__WHAT THE TASK ASKS__.
Return each line of the data below that contains the string "agent".

*** EXTRACTED RECORDS ***

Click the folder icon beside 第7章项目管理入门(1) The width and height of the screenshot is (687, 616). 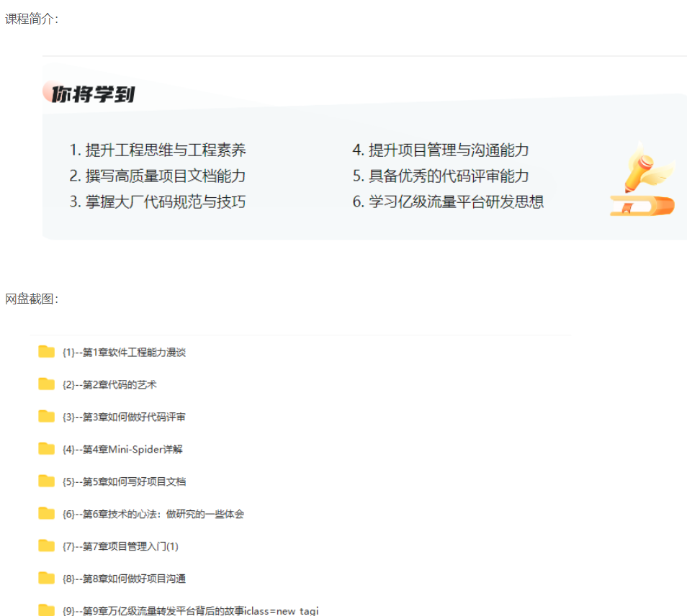(45, 546)
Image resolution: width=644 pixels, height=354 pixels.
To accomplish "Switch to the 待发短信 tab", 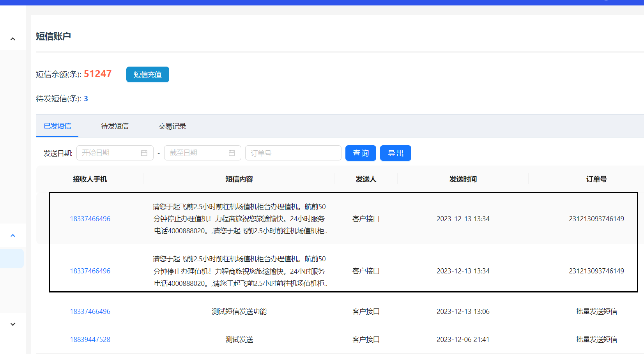I will point(115,126).
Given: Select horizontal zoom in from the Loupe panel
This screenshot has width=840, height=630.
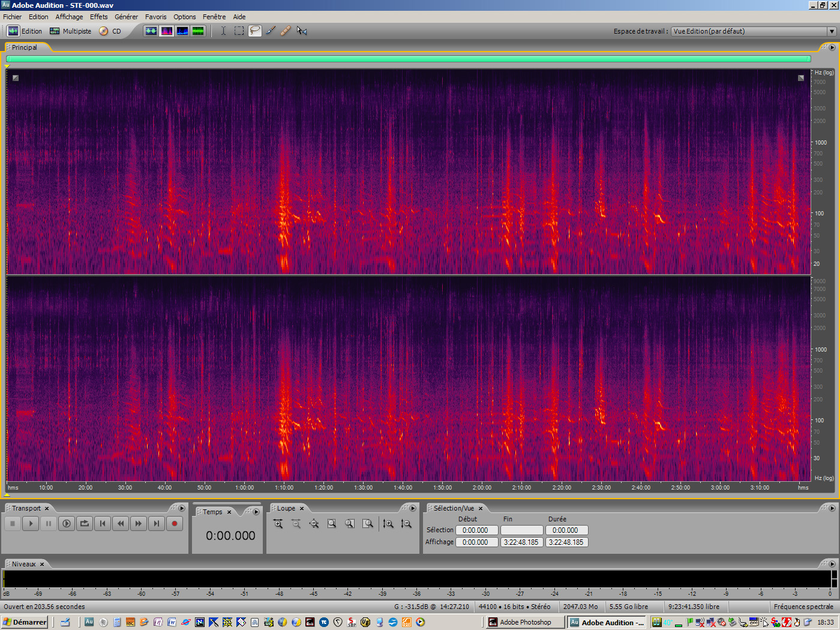Looking at the screenshot, I should (278, 524).
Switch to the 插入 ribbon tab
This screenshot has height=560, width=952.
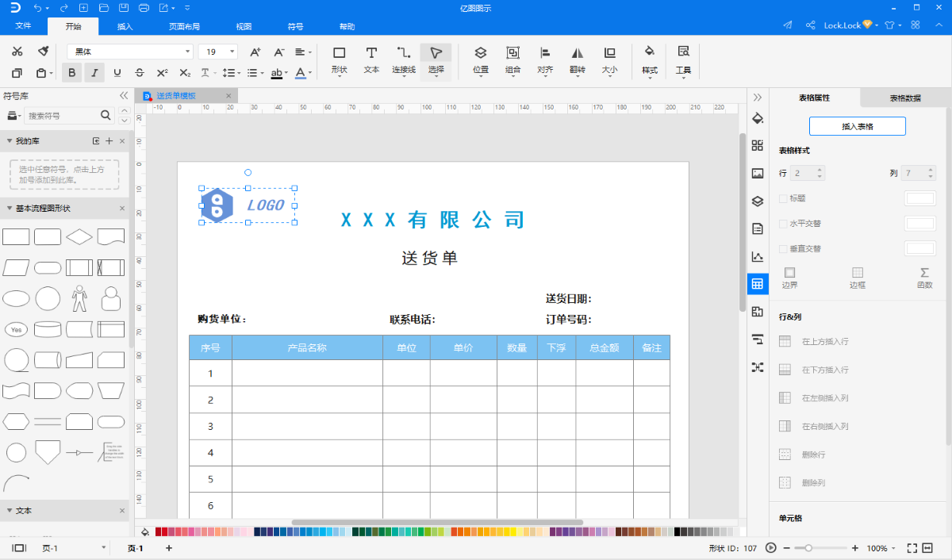[125, 26]
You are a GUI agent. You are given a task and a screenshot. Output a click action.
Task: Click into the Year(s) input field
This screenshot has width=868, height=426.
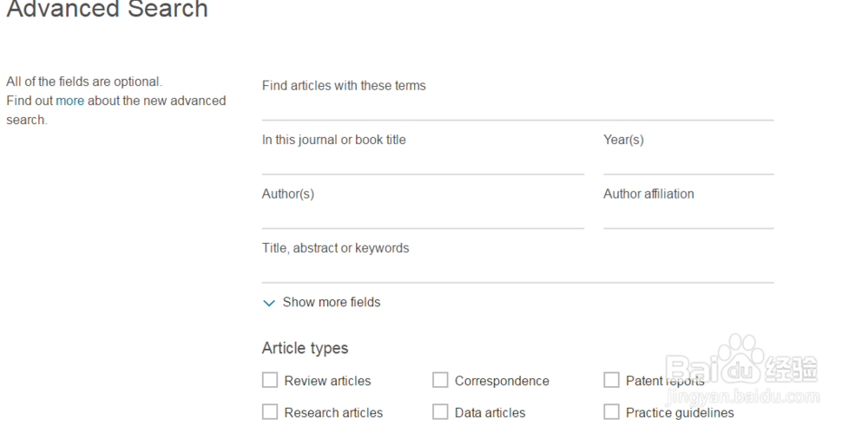[688, 162]
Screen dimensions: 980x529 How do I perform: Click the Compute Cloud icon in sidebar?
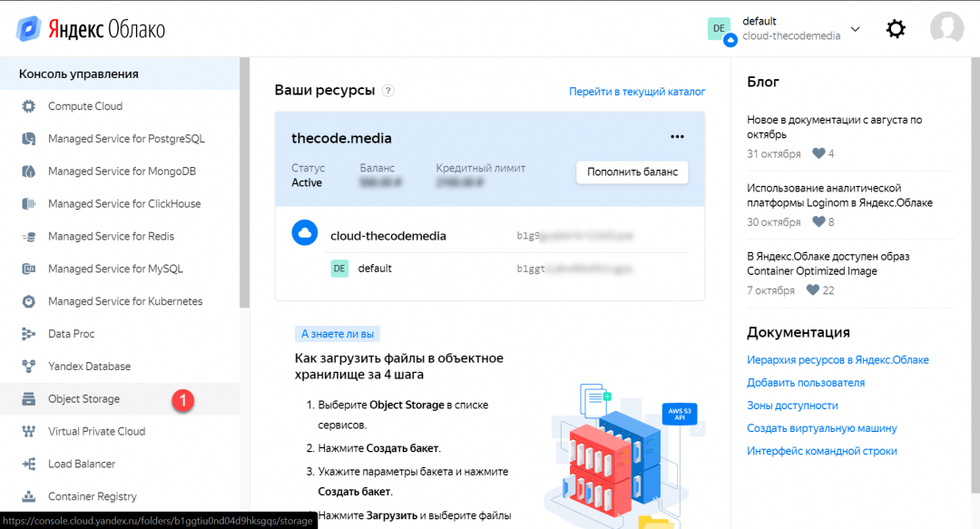pos(29,106)
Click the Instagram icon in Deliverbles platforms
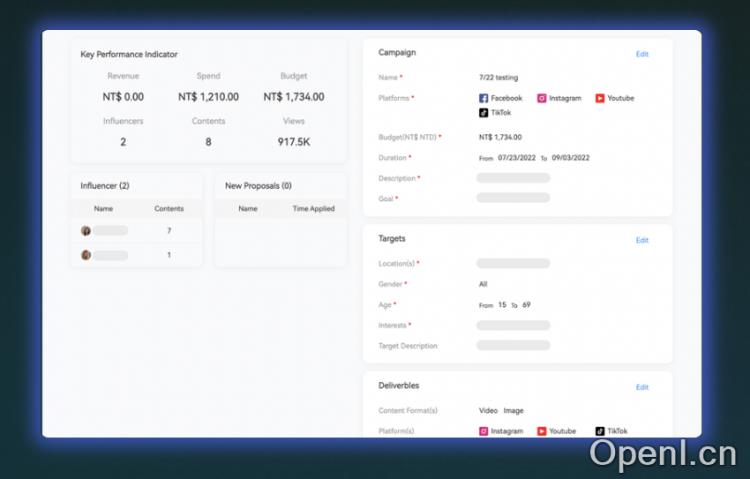 pyautogui.click(x=484, y=431)
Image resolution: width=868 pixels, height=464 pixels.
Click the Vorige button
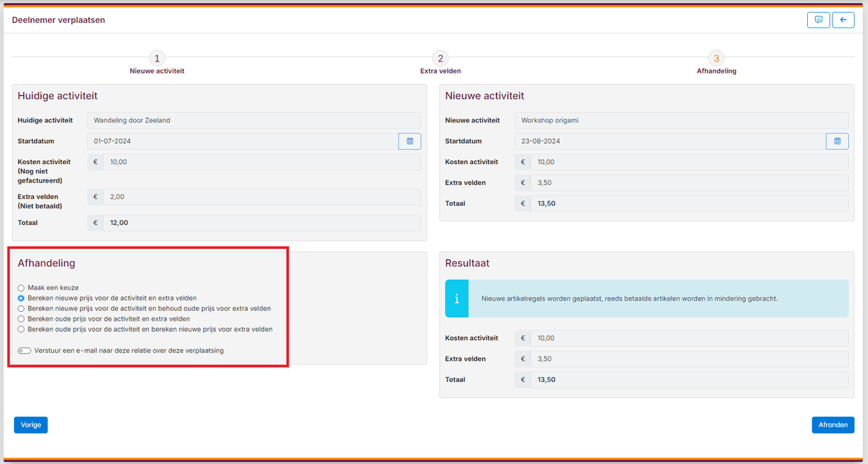30,425
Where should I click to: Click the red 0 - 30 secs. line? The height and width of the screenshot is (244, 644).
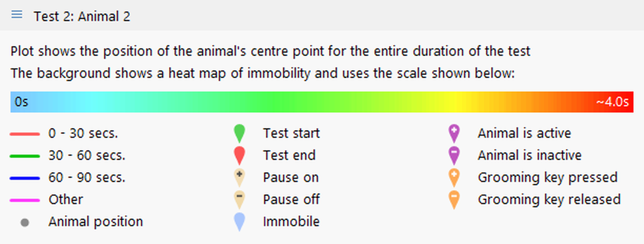tap(25, 135)
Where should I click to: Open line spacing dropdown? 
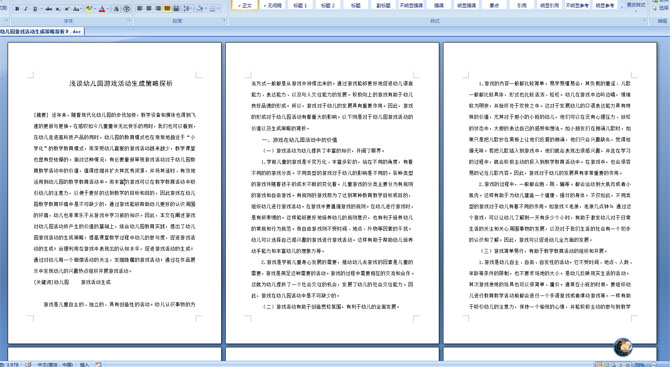point(191,8)
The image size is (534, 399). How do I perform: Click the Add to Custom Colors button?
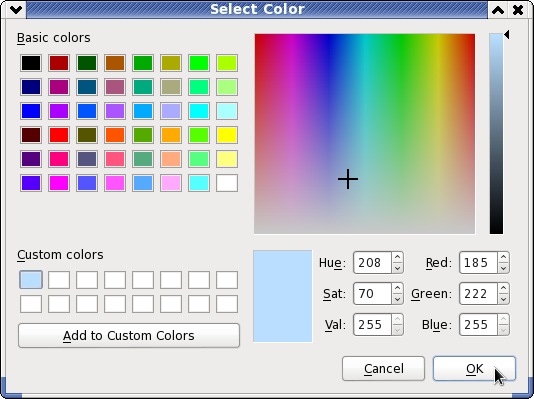129,336
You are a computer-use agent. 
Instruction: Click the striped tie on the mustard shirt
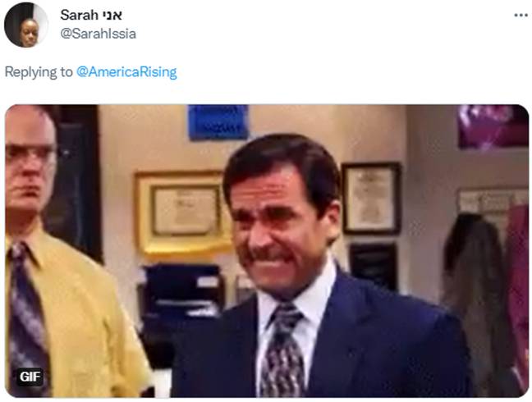pyautogui.click(x=27, y=318)
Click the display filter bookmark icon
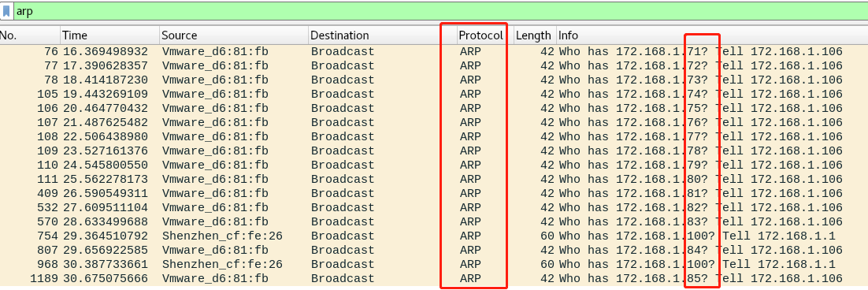Viewport: 868px width, 290px height. click(6, 11)
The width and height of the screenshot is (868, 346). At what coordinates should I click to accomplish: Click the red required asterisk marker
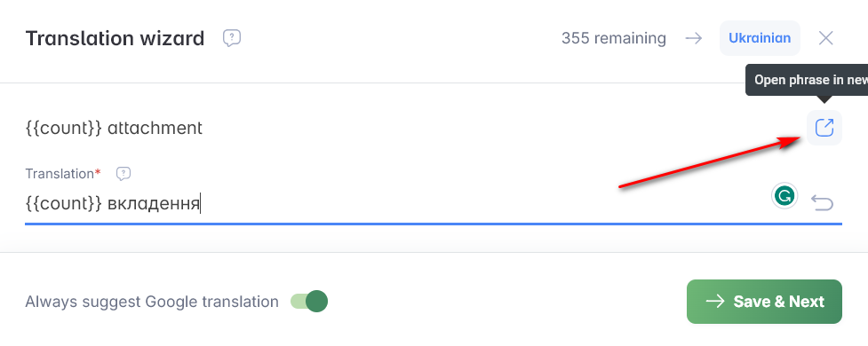98,172
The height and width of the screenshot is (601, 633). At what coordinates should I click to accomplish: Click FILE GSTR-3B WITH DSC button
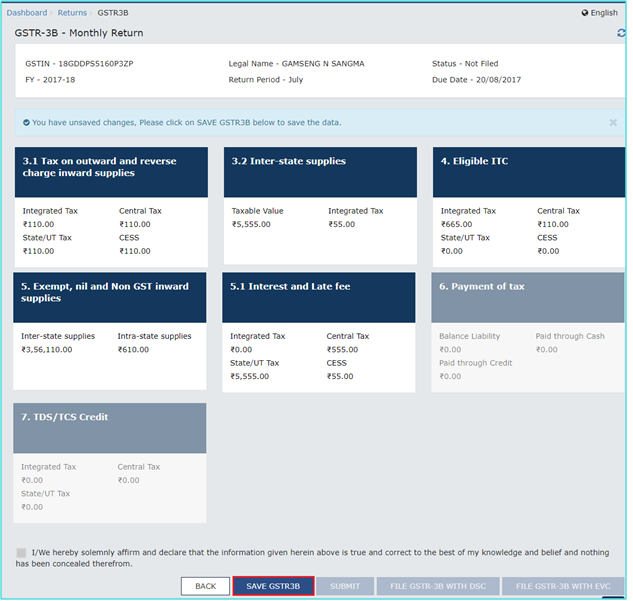[438, 586]
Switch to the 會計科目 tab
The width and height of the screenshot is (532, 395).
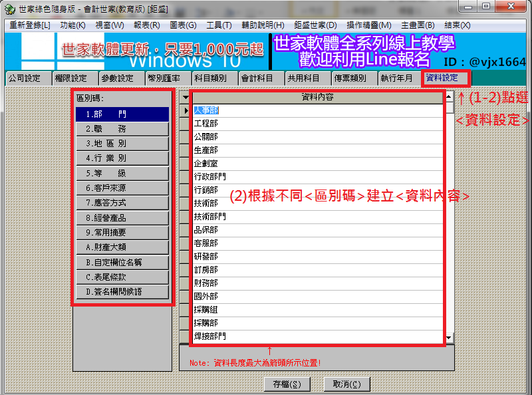coord(257,78)
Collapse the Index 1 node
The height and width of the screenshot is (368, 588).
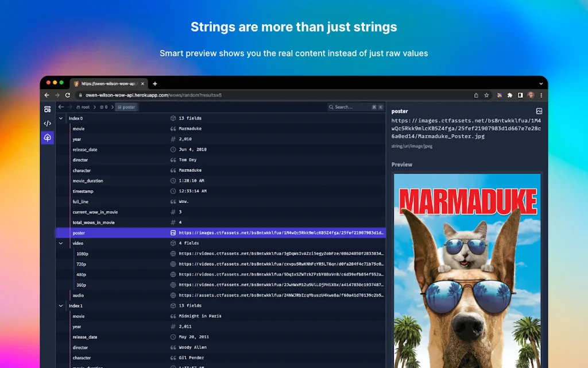click(60, 305)

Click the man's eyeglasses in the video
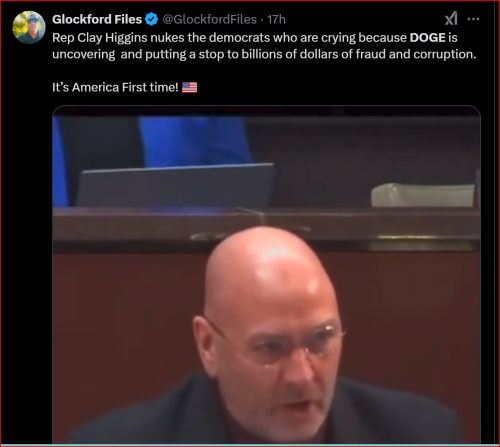[280, 345]
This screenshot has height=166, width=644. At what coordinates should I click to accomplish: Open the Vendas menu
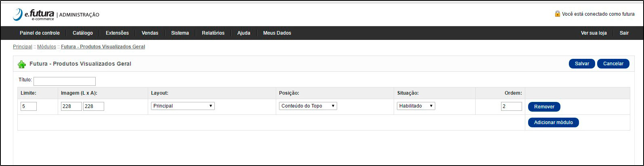(x=150, y=33)
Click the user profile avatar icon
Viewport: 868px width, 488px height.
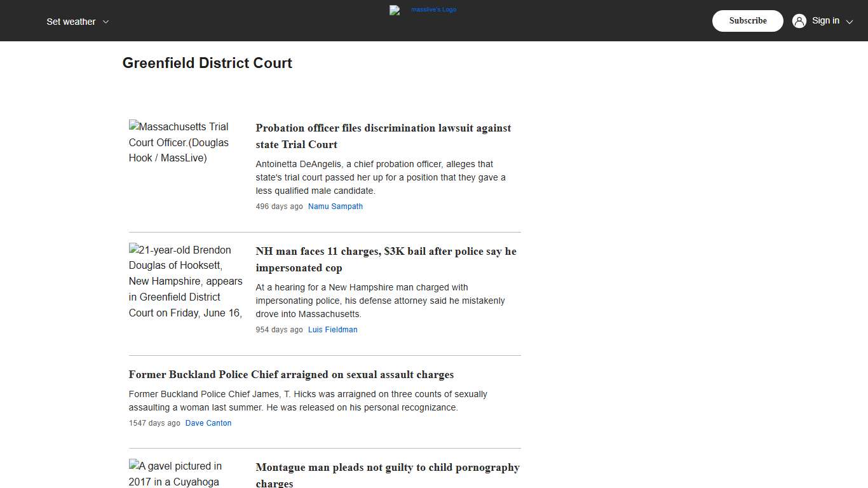click(799, 20)
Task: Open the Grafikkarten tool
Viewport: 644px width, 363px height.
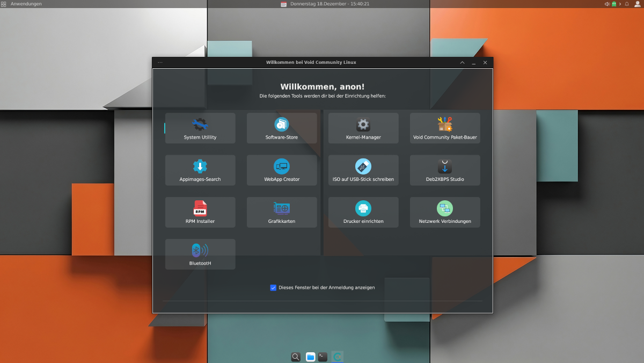Action: tap(282, 212)
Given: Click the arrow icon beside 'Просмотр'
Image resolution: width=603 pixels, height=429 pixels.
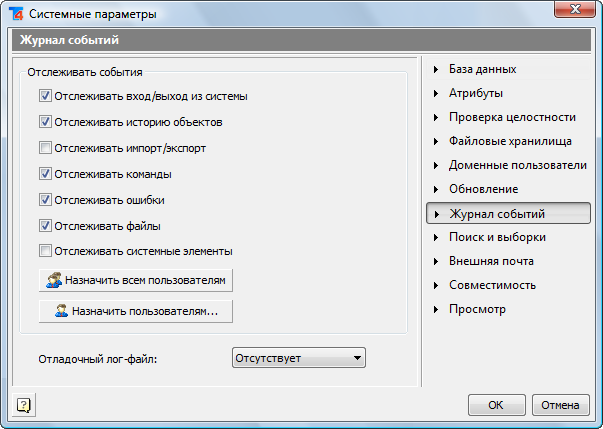Looking at the screenshot, I should (x=436, y=309).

*** End of EXTRACTED RECORDS ***

__EXERCISE OUTPUT__.
You are a GUI agent. You are given a task and a screenshot. Output a click action.
You are a computer-use agent. 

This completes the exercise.